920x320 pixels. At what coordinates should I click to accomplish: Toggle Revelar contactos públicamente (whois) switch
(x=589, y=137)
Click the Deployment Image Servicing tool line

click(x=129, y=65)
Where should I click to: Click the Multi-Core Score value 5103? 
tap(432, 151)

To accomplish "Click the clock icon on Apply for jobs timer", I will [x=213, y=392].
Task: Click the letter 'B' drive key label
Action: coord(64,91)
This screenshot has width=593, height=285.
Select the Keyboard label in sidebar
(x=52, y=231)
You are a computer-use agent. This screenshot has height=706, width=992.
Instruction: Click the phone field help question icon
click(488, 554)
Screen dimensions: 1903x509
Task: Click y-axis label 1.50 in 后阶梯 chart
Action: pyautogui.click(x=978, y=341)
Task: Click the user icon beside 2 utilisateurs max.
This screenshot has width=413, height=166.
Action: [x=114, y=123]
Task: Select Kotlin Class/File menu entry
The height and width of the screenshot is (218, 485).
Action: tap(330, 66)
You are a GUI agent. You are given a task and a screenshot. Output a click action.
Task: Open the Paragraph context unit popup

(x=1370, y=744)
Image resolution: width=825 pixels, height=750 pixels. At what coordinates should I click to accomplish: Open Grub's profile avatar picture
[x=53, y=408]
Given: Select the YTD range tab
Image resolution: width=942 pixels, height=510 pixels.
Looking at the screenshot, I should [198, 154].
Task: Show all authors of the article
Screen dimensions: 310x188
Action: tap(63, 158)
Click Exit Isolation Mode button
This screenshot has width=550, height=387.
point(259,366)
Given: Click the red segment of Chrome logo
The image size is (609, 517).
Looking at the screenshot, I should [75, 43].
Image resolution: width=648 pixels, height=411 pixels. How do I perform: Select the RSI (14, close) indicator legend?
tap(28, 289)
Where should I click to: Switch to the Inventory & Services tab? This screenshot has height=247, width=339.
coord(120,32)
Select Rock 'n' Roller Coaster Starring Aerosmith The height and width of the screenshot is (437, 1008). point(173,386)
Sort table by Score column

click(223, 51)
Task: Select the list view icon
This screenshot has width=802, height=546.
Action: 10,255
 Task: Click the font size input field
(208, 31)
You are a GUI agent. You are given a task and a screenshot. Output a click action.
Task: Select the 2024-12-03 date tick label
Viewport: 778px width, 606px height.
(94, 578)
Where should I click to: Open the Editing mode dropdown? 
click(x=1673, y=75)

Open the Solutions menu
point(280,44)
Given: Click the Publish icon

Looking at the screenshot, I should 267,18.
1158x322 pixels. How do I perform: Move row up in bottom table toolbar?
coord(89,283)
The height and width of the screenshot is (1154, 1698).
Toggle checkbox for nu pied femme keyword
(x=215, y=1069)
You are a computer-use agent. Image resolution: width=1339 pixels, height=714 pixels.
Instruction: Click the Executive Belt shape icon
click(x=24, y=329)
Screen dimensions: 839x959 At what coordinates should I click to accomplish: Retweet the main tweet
• • • • •
Required work: Extract all of the data exactly as written.

Written answer:
920x320 pixels. At what coordinates should I click to accomplish: Toggle Revelar contactos públicamente (whois) switch
(x=589, y=137)
Click the Deployment Image Servicing tool line

click(x=129, y=65)
Where should I click to: Click the Multi-Core Score value 5103? 
tap(432, 151)

To accomplish "Click the clock icon on Apply for jobs timer", I will [x=213, y=392].
Task: Click the letter 'B' drive key label
Action: coord(64,91)
This screenshot has width=593, height=285.
Select the Keyboard label in sidebar
(x=52, y=231)
You are a computer-use agent. This screenshot has height=706, width=992.
Instruction: Click the phone field help question icon
click(488, 554)
Screen dimensions: 1903x509
Task: Click y-axis label 1.50 in 后阶梯 chart
Action: pyautogui.click(x=978, y=341)
Task: Click the user icon beside 2 utilisateurs max.
This screenshot has width=413, height=166.
Action: [x=114, y=123]
Task: Select Kotlin Class/File menu entry
The height and width of the screenshot is (218, 485).
Action: tap(330, 66)
You are a GUI agent. You are given a task and a screenshot. Output a click action.
Task: Open the Paragraph context unit popup

(x=1370, y=744)
Image resolution: width=825 pixels, height=750 pixels. At what coordinates should I click to accomplish: Open Grub's profile avatar picture
[x=53, y=408]
Given: Select the YTD range tab
Image resolution: width=942 pixels, height=510 pixels.
Looking at the screenshot, I should [198, 154].
Task: Show all authors of the article
Screen dimensions: 310x188
Action: tap(63, 158)
Click Exit Isolation Mode button
This screenshot has width=550, height=387.
point(259,366)
Given: Click the red segment of Chrome logo
The image size is (609, 517).
Looking at the screenshot, I should [75, 43].
Image resolution: width=648 pixels, height=411 pixels. How do I perform: Select the RSI (14, close) indicator legend?
tap(28, 289)
Where should I click to: Switch to the Inventory & Services tab? This screenshot has height=247, width=339.
coord(120,32)
Select Rock 'n' Roller Coaster Starring Aerosmith The height and width of the screenshot is (437, 1008). point(173,386)
Sort table by Score column

click(223, 51)
Task: Select the list view icon
This screenshot has width=802, height=546.
Action: 10,255
 Task: Click the font size input field
(208, 31)
You are a GUI agent. You are given a task and a screenshot. Output a click action.
Task: Select the 2024-12-03 date tick label
Viewport: 778px width, 606px height.
(94, 578)
Where should I click to: Open the Editing mode dropdown? 
click(x=1673, y=75)

Open the Solutions menu
point(280,44)
Given: Click the Publish icon

Looking at the screenshot, I should 267,18.
1158x322 pixels. How do I perform: Move row up in bottom table toolbar?
coord(89,283)
The height and width of the screenshot is (1154, 1698).
Toggle checkbox for nu pied femme keyword
(x=215, y=1069)
You are a computer-use agent. Image resolution: width=1339 pixels, height=714 pixels.
Instruction: Click the Executive Belt shape icon
click(x=24, y=329)
Screen dimensions: 839x959 At what coordinates should I click to accomplish: Retweet the main tweet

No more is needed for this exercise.